Email spammer (born 1971)

Scott Richter (born 18 July 1971) is the CEO of Media Breakaway, formerly known as OptInRealBig.com LLC. Other related companies are Dynamic Dolphin and affiliate.com. His companies were major senders of Email spam and he was at one time referred to as the 'Spam King', as at one point his company was sending some 100 million emails a day. He and his companies have been sued several times for mass sending unsolicited advertisements.

==Career==
New York Attorney General Eliot Spitzer sued Richter in December 2003. Facing a $500 million judgment in Washington state from the Microsoft case in March 2005, OptInRealBig.com filed for bankruptcy protection. The company claimed to have assets of less than US$10 million and debts of more than $50 million.

Microsoft's refusal to settle a $20 million claim based on Washington state spam law is what forced OptInRealBig to file for bankruptcy. Steven Richter, who is Scott Richter's father and President and General Counsel of Scott's company, commented "OptIn is profitable but for these lawsuits." Richter paid $7 million to Microsoft in 2006 in a settlement arising out of the lawsuit alleging illegal spam activities.

Richter was listed in the ROKSO top 100 spammers, but is no longer included there. His company once sent some 100 million emails a day. One of the most famous emails was the offer of most-wanted Iraqi playing cards in 2003; Richter claims to have sold 40,000 decks before they were even printed. He was interviewed on The Daily Show by Rob Corddry on 30 March 2004.
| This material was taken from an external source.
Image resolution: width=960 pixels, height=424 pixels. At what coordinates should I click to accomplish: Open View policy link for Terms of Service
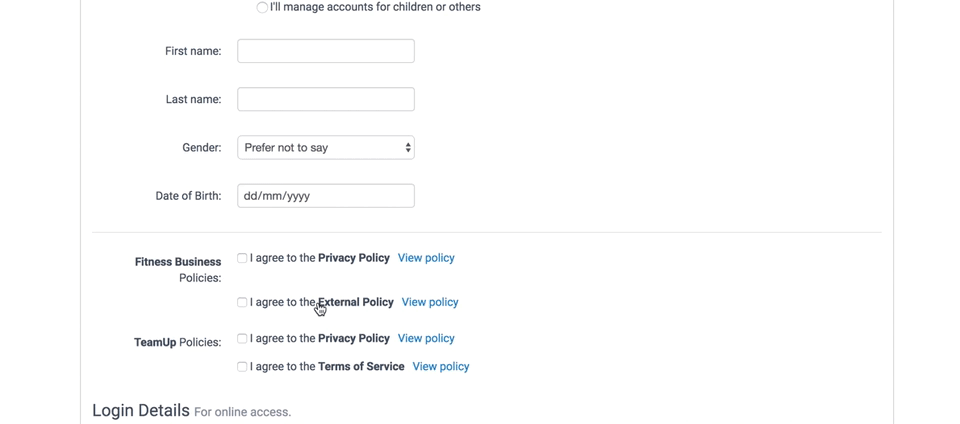click(x=441, y=367)
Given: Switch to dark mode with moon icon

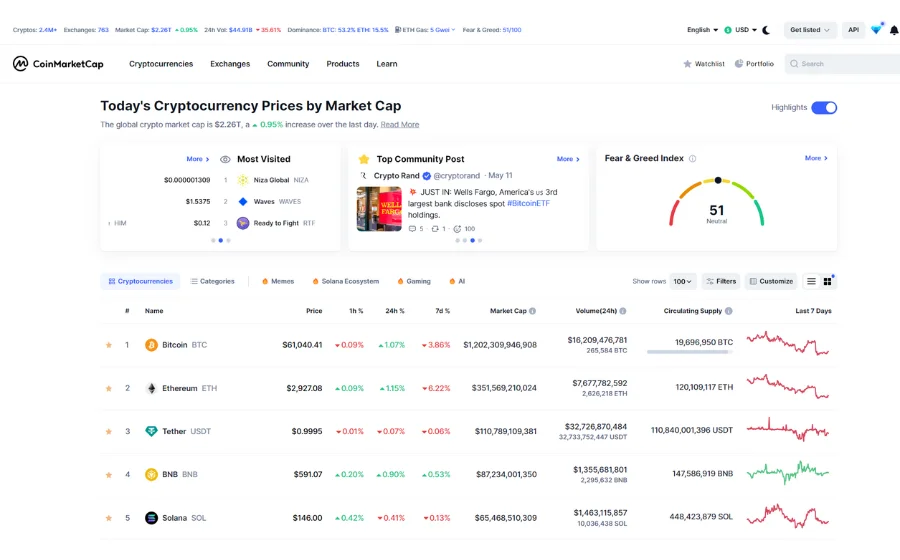Looking at the screenshot, I should pos(766,30).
In January 2007, his company Media Breakaway was sued by popular social networking website MySpace for allegedly gaining access to members' accounts and using them to send millions of spam messages appearing to be from users' MySpace "friends". Steven Richter, President and General Counsel of the company, denied the allegations. An arbitrator on June 16, 2008 awarded MySpace $4.8 million in damages and $1.2 million in attorney's fees against "spam king" Scott Richter and his Web marketing company, Media Breakaway LLC, of Westminster, Colo., "for barraging MySpace members with unsolicited advertisements." The award was 5% of the amount demanded by MySpace. MySpace alleged that due to Scott, "some of the messages were sent from accounts whose sign-on information had been hijacked by phishing."

In 2008, CBS News reported that Media Breakaway was charging people cell-phone charges for supposedly free ringtones. Media Breakaway is the owner of Dynamic Dolphin, Inc, an ICANN accredited registrar who, according to KnujOn, is one of the few Internet registrars that serve the majority of spamvertised web sites.

On November 22, 2013, ICANN terminated the Registrar Agreement with Dynamic Dolphin. This ends Dynamic Dolphin's business as a domain registrar. The reason given was "material misrepresentation, material inaccuracy, or materially misleading statement(s)" regarding "the registrar's failure to disclose that Scott Richter was the CEO, director, and Secretary of the registrar since 2012" and "the registrar’s failure to disclose Scott Richter’s felony conviction". ICANN has ordered that all domains registered with Dynamic Dolphin be transferred to another registrar within 28 days.

Richter launched a YouTube channel called The Big Jackpot in December 2016.

In March 2017, Scott became a guest writer for Entrepreneur.com. On August 31, 2017, entrepreneur.com published an article by Scott Richter entitled, "Tips to Make Money on YouTube."